WHAT YOU HAVE TO DO — What appears from the first line of the data below through the line containing "Given: Switch comparison to Year over year", both included, should be copied exactly, and nothing else.

Stored data:

────

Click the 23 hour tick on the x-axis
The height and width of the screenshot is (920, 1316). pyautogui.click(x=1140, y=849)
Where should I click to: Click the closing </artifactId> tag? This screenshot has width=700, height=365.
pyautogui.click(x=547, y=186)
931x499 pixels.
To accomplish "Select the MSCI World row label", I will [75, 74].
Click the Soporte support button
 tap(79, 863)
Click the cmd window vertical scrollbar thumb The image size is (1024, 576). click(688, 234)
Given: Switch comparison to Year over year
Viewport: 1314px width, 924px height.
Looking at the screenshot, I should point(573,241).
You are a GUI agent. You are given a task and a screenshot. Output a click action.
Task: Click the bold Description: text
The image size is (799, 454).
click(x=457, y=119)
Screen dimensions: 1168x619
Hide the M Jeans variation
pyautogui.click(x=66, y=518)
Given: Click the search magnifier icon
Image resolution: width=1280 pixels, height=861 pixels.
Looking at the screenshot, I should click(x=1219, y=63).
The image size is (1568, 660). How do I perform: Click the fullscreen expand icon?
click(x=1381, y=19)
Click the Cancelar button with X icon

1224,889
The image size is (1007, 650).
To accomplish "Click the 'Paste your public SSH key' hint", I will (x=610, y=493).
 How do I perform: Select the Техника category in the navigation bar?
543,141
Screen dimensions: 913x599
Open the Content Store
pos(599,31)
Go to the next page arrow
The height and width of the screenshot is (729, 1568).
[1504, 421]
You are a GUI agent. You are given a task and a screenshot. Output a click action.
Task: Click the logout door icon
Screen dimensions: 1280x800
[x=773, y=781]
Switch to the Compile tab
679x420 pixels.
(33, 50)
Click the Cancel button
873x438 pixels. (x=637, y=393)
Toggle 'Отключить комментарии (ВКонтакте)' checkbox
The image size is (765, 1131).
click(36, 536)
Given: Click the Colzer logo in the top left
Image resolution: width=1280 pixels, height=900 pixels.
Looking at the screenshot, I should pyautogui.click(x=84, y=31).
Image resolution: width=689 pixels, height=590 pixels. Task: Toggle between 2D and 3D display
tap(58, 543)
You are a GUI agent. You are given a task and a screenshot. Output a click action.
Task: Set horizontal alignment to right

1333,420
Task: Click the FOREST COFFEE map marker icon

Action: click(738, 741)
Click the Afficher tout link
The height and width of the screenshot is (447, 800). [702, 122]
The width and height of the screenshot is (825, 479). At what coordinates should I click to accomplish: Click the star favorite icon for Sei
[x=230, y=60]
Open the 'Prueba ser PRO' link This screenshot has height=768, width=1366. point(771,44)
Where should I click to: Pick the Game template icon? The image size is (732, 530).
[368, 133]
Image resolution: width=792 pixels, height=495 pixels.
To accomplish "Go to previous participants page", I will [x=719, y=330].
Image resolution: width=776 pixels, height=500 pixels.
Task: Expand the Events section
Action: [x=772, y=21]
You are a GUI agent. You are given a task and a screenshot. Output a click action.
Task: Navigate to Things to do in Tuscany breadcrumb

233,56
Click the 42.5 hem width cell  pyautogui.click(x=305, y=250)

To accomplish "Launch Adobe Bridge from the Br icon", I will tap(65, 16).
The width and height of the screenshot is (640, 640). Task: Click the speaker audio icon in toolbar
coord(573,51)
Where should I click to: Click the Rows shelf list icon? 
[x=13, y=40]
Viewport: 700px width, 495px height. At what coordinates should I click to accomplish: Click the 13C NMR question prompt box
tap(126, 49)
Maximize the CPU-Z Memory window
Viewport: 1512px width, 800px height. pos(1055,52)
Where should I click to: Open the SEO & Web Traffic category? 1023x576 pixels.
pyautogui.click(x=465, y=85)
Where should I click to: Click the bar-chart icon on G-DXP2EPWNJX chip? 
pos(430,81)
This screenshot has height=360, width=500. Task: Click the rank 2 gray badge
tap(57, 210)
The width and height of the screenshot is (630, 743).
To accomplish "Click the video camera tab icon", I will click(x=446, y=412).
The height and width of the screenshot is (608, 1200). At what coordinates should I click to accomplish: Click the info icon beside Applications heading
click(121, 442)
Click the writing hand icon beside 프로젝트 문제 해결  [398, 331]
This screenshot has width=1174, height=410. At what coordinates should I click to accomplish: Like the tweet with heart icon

────

EXERCISE SOLUTION —
Click the 23 hour tick on the x-axis
The height and width of the screenshot is (920, 1316). pyautogui.click(x=1140, y=849)
Where should I click to: Click the closing </artifactId> tag? This screenshot has width=700, height=365.
pyautogui.click(x=547, y=186)
931x499 pixels.
To accomplish "Select the MSCI World row label", I will [75, 74].
Click the Soporte support button
 tap(79, 863)
Click the cmd window vertical scrollbar thumb The image size is (1024, 576). click(688, 234)
Given: Switch comparison to Year over year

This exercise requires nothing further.